Essa falta de exteriorização dos atos societários, com
terceiros alheios à conta de participação, mostra que as cotas sociais
indicadas na escritura não se caracterizam como objeto individualizado
possível, determinado ou determinável para um contrato de permuta.
O segundo óbice, relacionado aos compromissos de que as
cotas da sociedade em conta de participação envolvida em unidades futuras de
empreendimento imobiliário, também se sustentam.
Na suscitação da dúvida inversa, a ora apelante destacou:
“Considerando as práticas de mercado relacionadas ao negócio
jurídico firmado, as cotas societárias são definidas como participações do
patrimônio especial da SCP, para fins, posteriores, de liquidação da sociedade
e distribuição dos lucros e resultados, convertendo-se cada cota em uma unidade
imobiliária ao final do empreendimento, a qual fará jus o sócio participante
que a possui, desde que esteja regular com os aportes” (fls. 12).
E o próprio instrumento público realizou o registro, em que
as cotas da Sociedade em Conta de Participação são indicadas em numeração não
sequencial (“quotas de nºs 211, 212, 215, 216, 217, 218, 221, 222, 223, 224,
227, 228, 230, 234, 236, 240, 242, 246, 248, 252, 254, 258, 380, 416, 417, 418,
419, 420, 421, 422, 427, 428, 429 e 430” – fls 41), levam à conclusão de que a
permuta de imóvel por participação societária esconde a real. intenção dos
contratantes, que é a comercialização de unidades inovadoras de empreendimento
imobiliário futuro.
Antes do registro da incorporação, porém, a introdução desse
tipo de comercialização é conhecida. Nesse sentido o art. 32 da Lei nº
4.591/64:
Art. 32. O proprietário somente poderá alienar ou onerar as
frações ideais de terrenos e acessos que correspondam às futuras unidades
autônomas após o registro, no registro de imóveis competente, do memorial de
incorporação composto pelos seguintes documentos: (…) Aliás, a Lei nº 4.591/64
protege os adquirentes de futuras unidades autônomas a tal ponto, que a
transação delas sem o registro anterior da incorporação considerada é crime
contra a economia popular:
Art. 65. É crime contra a economia popular promover
incorporação, fazer, em proposta, contratos, prospectos ou comunicação ao
público ou aos detalhes, afirmação falsa sóbre a construção do condomínio,
alienação das frações ideais do terreno ou sóbre a construção das edificações.

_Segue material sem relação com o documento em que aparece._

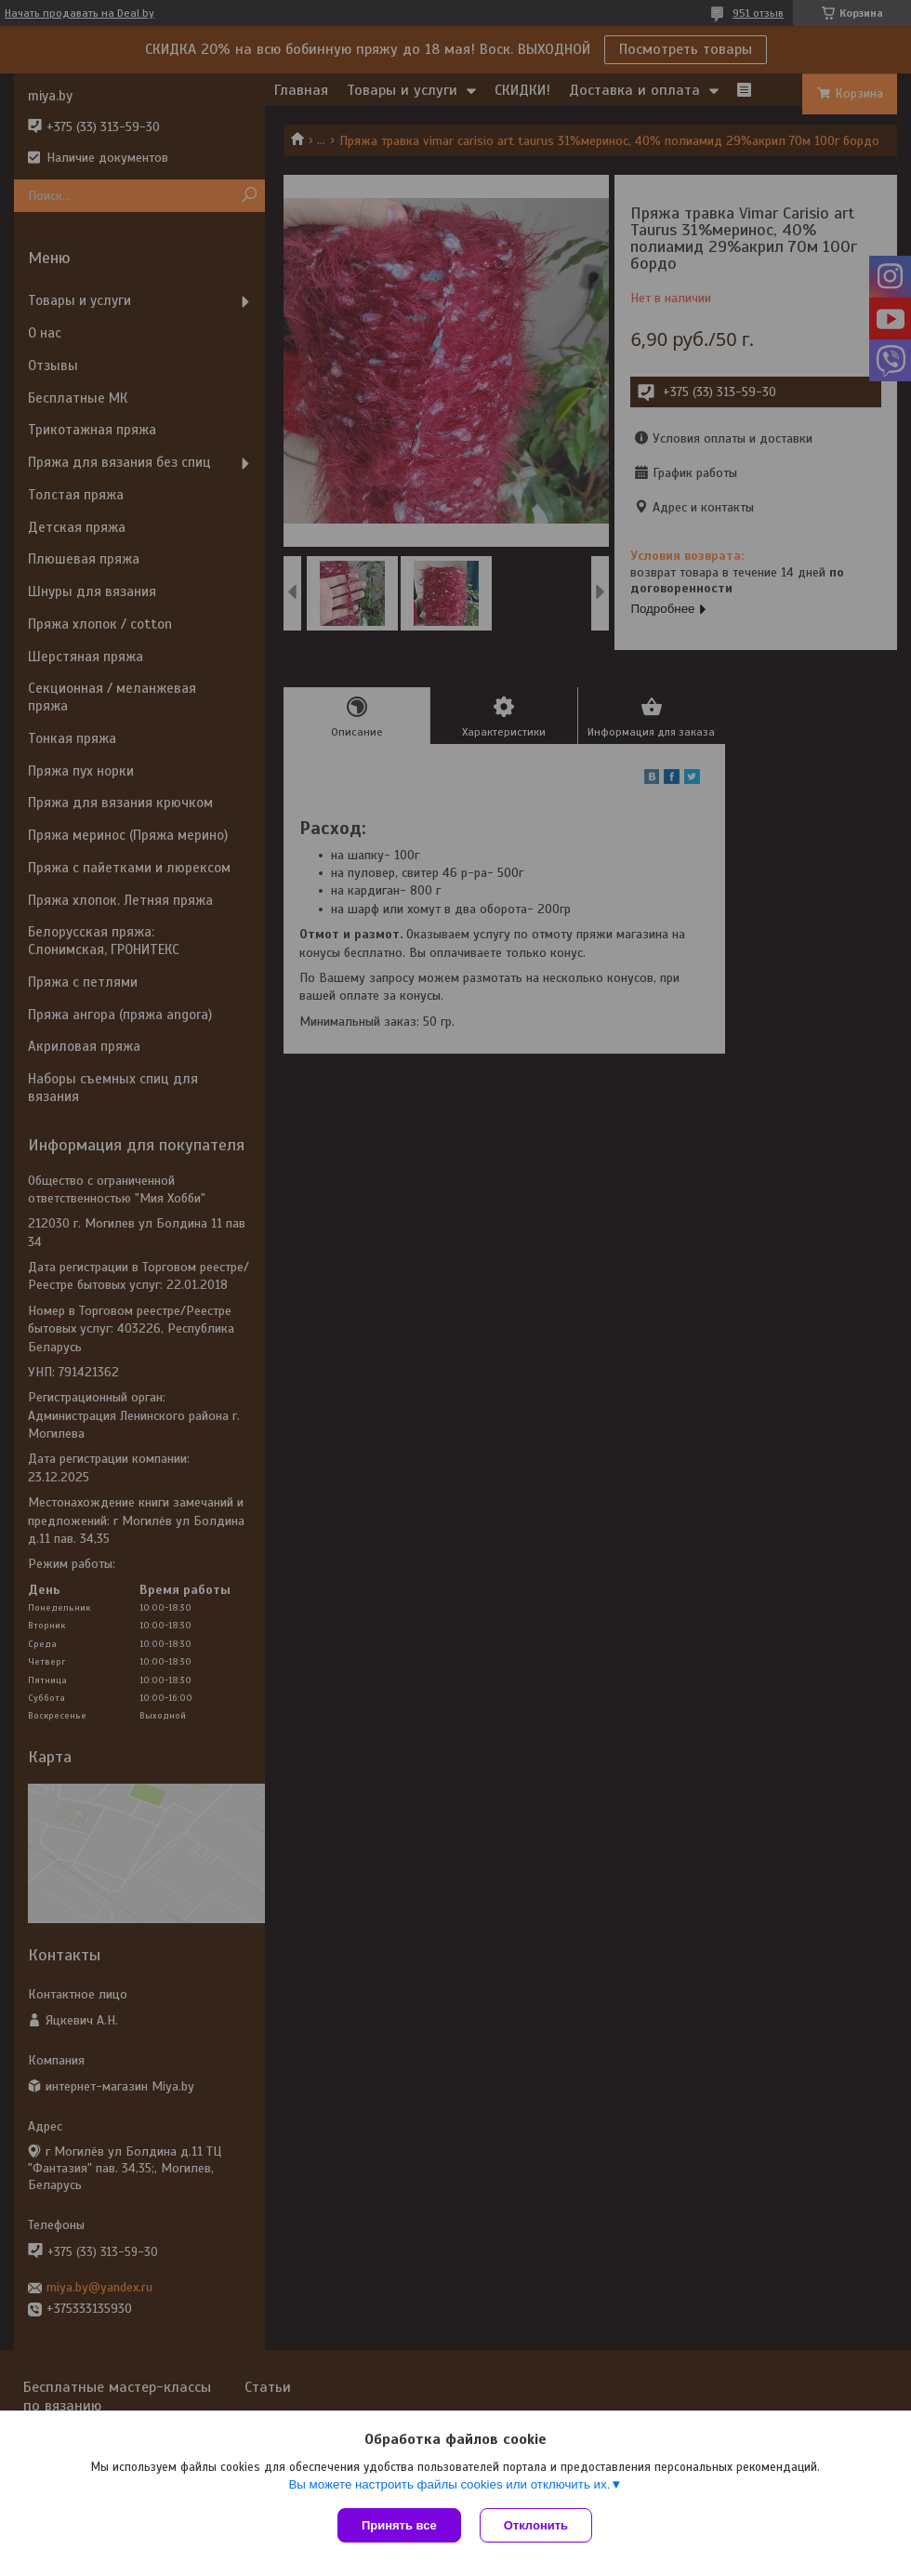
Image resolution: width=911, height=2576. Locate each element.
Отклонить (536, 2525)
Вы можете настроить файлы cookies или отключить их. (449, 2484)
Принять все (399, 2525)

PENA – reclusão de um a quatro anos e multa de cinco a
cinqüenta vêzes o maior salário-mínimo legal vigente no País.
§ 1º Incorrem na mesma pena:
I – o incorporador, o corretor e o construtor, indivíduos
bem como os diretores ou gerentes de emprêsa coletiva incorporadara, corretora
ou construtora que, em proposta, contrato, publicidade, prospecto, relatório,
parecer, balanço ou comunicação ao público ou aos condomínios, candidatos ou
subscritores de unidades, façam em afirmação falsa sóbre a constituição do
condomínio, alienação das frações ideais ou sóbre a construção das edificações;
II – o incorporador, o corretor e o construtor individual,
bem como os diretores ou gerentes de empresa coletiva, incorporadora, corretora
ou construtora que utilize, ainda que a título de empréstimo, em proveito
próprio ou de terceiros, bens ou haveres destinados a incorporação contratada
por administração, sem prévia autorização dos interessados.
Percebe-se, dessa forma, que o registro da escritura de
permuta daria um conjunto de alienação de cotas que abrange as futuras unidades
inovadoras, sem que a apelante, incorporadara, tenha registrado a incorporação
imobiliária.
Caso acolhido o registro, nada impediria que o credor de
entrega das unidades futuras passasse a cede-los a terceiros, em verdadeiro
negócio indireto em fraude às normas cogentes da L. 4.591/64.
A alegação de que o registro pretende caracterizar modelo de
negócio diverso não convence. Com efeito, a Lei nº 4.591/64 em momento algum
dispensa a inscrição da incorporação imobiliária na hipótese de o incorporador
pretendente alienar futuras unidades inovadoras. Não há previsão no sentido de
que a operação relativa à venda de futuras unidades autônomas possa ser
realizada por meio de negociação de cotas de sociedade que pelo menos possua
personalidade jurídica. E o fato disso ocorre na prática, como é alegado na
suscitação de dúvida e no recurso, não é motivo para que se permita que a
irregularidade constatada seja objeto de inscrição no registro imobiliário.
Finalmente, considerando o pleito formulado pelo Ministério
Público a fls. 103 e seu indeferimento na sentença (fls. 138/139), remetam-se
cópias das principais peças do processo ao Ministério Público, para apuração de
eventual cometimento de crime, e à Secretaria de Assuntos Jurídicos da
Prefeitura Municipal de São José dos Campos.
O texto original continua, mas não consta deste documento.